Please reproduce the records from the first line through the line containing "my library is", replacing "Image resolution" with "Screen resolution" and leaving everything else unchanged.
▶
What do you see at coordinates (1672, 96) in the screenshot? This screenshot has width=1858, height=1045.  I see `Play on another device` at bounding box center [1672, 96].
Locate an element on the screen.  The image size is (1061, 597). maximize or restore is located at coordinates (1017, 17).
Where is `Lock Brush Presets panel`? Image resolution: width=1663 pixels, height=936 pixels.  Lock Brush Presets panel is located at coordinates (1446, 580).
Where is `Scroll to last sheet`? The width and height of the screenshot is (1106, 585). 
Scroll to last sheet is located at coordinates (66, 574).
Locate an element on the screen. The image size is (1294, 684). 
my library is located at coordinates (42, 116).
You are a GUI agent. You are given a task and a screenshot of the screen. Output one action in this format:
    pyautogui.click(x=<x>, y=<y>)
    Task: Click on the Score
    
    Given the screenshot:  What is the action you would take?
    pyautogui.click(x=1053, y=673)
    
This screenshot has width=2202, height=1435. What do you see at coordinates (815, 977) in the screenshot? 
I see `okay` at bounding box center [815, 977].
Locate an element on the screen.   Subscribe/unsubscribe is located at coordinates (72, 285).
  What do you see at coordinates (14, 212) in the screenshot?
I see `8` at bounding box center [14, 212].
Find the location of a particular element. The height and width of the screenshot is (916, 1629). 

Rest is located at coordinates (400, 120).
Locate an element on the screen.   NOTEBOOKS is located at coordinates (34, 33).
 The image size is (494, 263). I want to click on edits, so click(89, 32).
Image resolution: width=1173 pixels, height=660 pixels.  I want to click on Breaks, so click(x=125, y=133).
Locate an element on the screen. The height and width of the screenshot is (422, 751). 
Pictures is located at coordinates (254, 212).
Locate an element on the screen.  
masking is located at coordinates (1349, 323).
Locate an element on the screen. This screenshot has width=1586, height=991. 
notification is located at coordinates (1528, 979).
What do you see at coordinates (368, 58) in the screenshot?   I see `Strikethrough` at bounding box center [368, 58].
◀
_Exercise answer_
What do you see at coordinates (1672, 96) in the screenshot? This screenshot has width=1858, height=1045.  I see `Play on another device` at bounding box center [1672, 96].
Locate an element on the screen.  The image size is (1061, 597). maximize or restore is located at coordinates (1017, 17).
Where is `Lock Brush Presets panel`? Screen resolution: width=1663 pixels, height=936 pixels.  Lock Brush Presets panel is located at coordinates (1446, 580).
Where is `Scroll to last sheet`? The width and height of the screenshot is (1106, 585). 
Scroll to last sheet is located at coordinates (66, 574).
Locate an element on the screen. The image size is (1294, 684). 
my library is located at coordinates (42, 116).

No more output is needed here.